-- INPUT RECORDS --
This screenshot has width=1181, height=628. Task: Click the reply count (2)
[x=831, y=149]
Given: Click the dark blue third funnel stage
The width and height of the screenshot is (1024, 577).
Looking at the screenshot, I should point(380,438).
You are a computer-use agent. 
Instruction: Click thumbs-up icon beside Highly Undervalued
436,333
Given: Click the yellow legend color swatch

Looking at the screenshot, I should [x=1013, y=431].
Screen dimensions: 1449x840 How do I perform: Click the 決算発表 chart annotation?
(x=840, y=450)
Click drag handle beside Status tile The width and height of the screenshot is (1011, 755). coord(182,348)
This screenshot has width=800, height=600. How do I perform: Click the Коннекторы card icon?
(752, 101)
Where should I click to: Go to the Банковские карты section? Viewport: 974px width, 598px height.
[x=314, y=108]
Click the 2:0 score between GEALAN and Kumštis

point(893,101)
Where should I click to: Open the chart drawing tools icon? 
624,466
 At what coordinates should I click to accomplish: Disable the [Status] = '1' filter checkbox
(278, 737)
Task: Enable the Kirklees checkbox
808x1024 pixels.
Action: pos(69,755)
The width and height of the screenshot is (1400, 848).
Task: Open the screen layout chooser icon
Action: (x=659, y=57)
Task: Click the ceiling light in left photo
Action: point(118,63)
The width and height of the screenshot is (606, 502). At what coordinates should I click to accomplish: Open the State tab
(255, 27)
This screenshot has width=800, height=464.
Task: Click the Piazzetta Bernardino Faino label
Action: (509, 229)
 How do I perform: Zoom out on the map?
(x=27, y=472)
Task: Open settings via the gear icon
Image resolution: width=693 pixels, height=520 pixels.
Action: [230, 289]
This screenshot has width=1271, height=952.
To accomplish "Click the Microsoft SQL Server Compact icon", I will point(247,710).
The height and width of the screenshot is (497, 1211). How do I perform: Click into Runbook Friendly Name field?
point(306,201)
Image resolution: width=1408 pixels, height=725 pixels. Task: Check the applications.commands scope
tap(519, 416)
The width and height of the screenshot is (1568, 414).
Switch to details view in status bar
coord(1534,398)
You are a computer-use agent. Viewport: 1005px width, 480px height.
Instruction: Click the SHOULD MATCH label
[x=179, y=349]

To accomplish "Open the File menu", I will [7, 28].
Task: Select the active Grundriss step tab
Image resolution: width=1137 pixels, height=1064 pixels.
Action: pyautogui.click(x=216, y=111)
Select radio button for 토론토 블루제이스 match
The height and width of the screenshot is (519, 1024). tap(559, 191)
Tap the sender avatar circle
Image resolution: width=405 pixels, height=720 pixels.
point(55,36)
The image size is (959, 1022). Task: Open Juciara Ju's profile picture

-- DIRECTIONS FOR THIS TASK --
The number of lines in the data that contain the word "will" is all that should be stated.

-- SOLUTION FOR THIS TASK --
2